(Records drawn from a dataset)
++++++

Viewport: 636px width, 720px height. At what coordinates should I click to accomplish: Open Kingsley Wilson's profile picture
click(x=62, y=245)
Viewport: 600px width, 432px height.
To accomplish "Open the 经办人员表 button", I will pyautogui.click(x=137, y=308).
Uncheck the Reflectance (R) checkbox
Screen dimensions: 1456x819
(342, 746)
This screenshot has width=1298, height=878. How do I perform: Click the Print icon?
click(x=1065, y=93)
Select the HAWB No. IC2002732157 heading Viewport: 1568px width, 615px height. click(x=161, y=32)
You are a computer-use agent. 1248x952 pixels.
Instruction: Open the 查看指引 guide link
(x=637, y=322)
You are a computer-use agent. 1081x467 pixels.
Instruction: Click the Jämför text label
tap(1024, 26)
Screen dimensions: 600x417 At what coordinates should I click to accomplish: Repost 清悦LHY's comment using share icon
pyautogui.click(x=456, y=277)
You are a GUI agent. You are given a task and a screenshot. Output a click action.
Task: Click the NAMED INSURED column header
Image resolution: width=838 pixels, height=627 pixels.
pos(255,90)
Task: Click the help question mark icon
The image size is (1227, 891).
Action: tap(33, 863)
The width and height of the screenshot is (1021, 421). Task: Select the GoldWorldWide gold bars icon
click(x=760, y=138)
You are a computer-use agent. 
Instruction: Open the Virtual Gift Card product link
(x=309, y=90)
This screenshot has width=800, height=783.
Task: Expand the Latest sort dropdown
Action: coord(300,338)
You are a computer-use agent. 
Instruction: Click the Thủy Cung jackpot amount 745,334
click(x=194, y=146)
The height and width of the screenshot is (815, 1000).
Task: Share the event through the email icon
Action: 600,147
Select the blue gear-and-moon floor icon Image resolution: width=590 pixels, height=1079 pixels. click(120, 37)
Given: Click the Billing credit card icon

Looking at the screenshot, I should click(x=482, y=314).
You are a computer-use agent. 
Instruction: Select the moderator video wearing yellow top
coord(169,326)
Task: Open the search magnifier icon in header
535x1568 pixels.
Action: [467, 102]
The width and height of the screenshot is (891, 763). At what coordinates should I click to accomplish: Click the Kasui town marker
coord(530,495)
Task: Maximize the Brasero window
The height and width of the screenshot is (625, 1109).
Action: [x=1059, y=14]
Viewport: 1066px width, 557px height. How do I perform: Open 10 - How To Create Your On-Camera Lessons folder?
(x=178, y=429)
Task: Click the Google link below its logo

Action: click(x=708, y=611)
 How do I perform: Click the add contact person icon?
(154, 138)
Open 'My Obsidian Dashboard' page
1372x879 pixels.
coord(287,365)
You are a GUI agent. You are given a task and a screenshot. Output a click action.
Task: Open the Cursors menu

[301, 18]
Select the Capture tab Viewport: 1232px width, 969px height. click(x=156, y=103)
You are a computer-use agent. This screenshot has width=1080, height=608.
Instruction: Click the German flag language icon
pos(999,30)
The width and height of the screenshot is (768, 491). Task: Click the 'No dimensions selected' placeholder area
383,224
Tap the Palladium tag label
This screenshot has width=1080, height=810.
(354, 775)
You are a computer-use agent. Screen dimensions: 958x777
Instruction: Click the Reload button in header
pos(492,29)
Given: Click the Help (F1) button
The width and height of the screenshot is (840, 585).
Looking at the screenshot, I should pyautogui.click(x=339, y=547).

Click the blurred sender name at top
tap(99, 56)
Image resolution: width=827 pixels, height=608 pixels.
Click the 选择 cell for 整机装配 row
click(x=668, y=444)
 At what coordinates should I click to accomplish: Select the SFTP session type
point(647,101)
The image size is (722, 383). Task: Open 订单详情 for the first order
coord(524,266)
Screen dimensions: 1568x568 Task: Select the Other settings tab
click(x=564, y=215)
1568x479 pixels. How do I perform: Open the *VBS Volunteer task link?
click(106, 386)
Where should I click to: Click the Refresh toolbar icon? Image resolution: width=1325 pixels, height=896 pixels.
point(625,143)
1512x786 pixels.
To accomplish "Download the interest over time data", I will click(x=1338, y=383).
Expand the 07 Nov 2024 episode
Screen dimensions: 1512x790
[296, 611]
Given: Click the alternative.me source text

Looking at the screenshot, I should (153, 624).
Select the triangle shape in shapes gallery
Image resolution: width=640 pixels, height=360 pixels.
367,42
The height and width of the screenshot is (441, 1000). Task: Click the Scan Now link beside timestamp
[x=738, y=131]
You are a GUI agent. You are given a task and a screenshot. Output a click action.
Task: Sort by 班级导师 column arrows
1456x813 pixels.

++++++

▶ What is needed:
Among the entries above, how many lines include the word "column"? Give the number with no comment.

▶ Output:
2